*Input*.
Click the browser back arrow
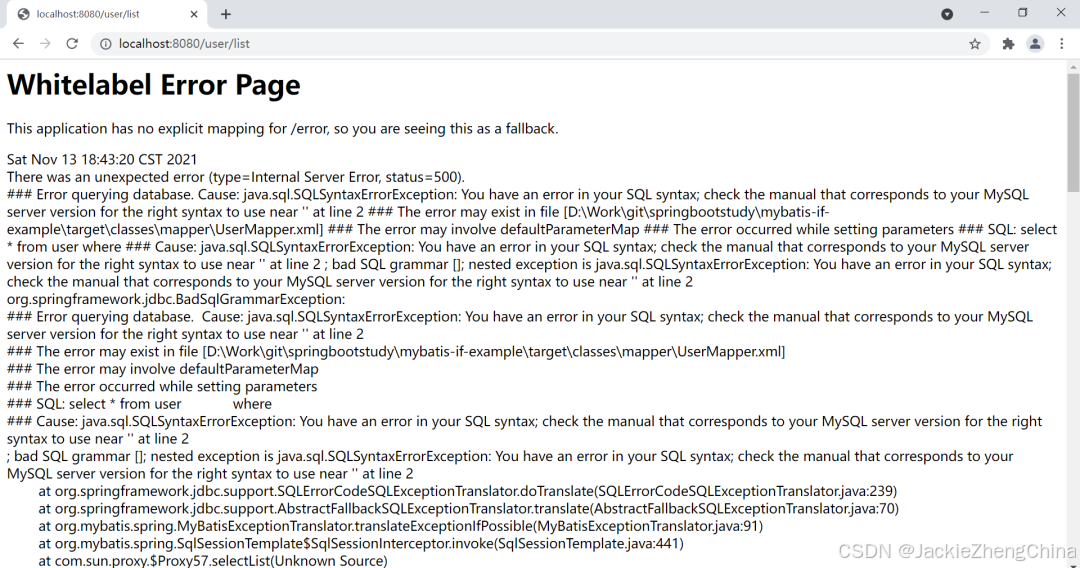The image size is (1080, 568). click(18, 43)
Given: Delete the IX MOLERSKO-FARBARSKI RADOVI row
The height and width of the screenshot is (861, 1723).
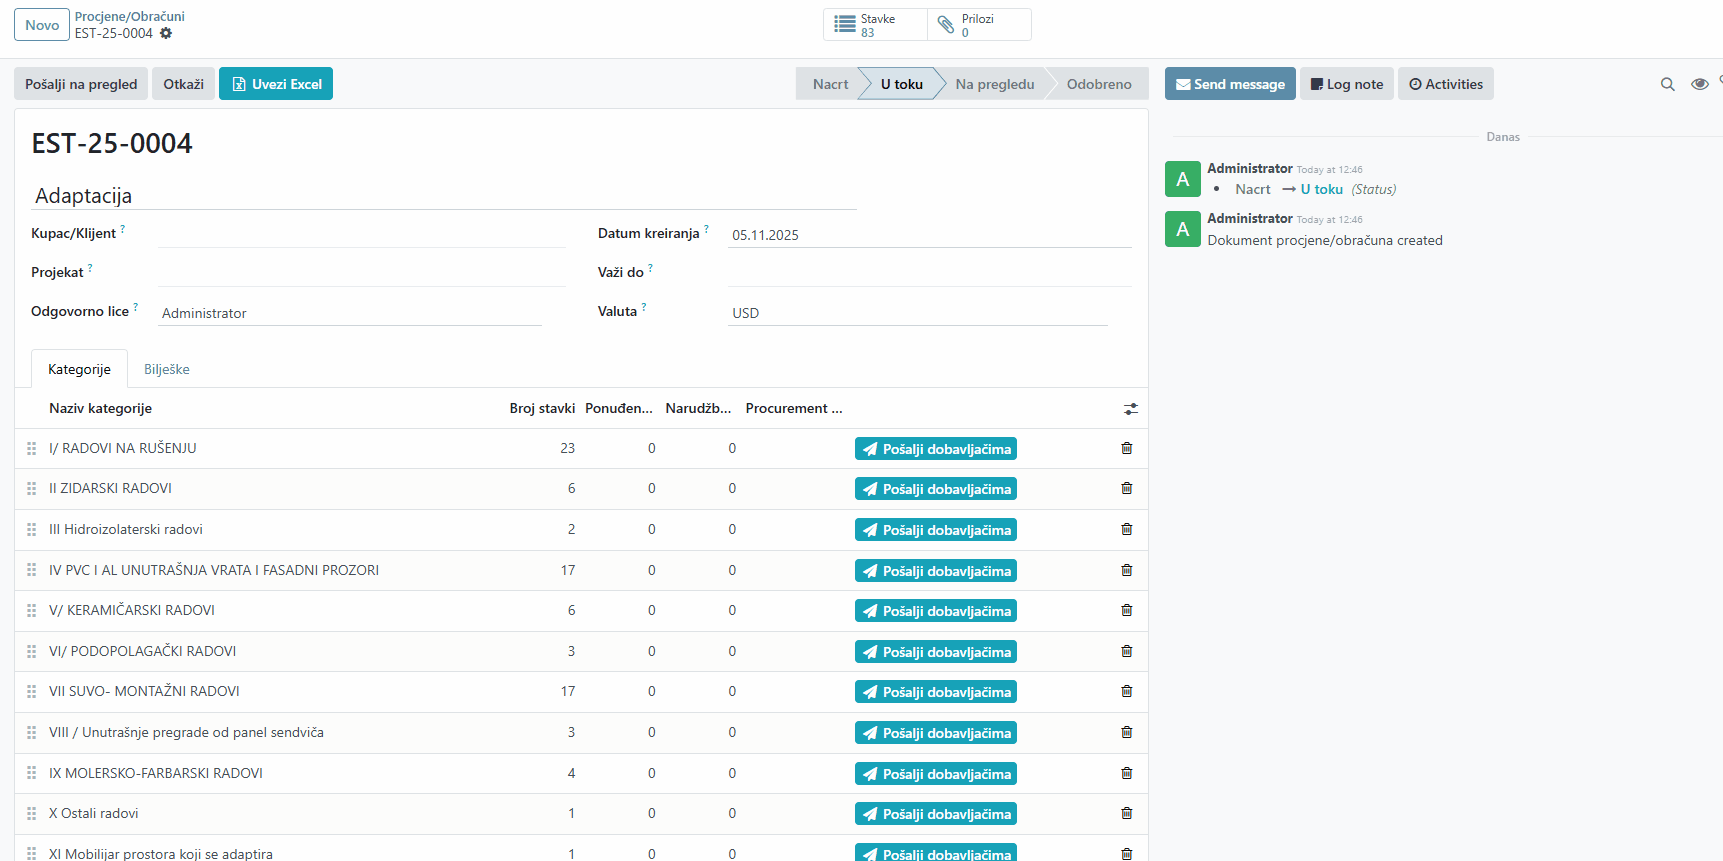Looking at the screenshot, I should [1126, 774].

*Work instruction*. Pictures aside, reproduce the listing above exactly.

*Answer area*.
Click the browser back arrow
The image size is (1080, 568). click(18, 43)
Given: Delete the IX MOLERSKO-FARBARSKI RADOVI row
The height and width of the screenshot is (861, 1723).
Looking at the screenshot, I should [1126, 774].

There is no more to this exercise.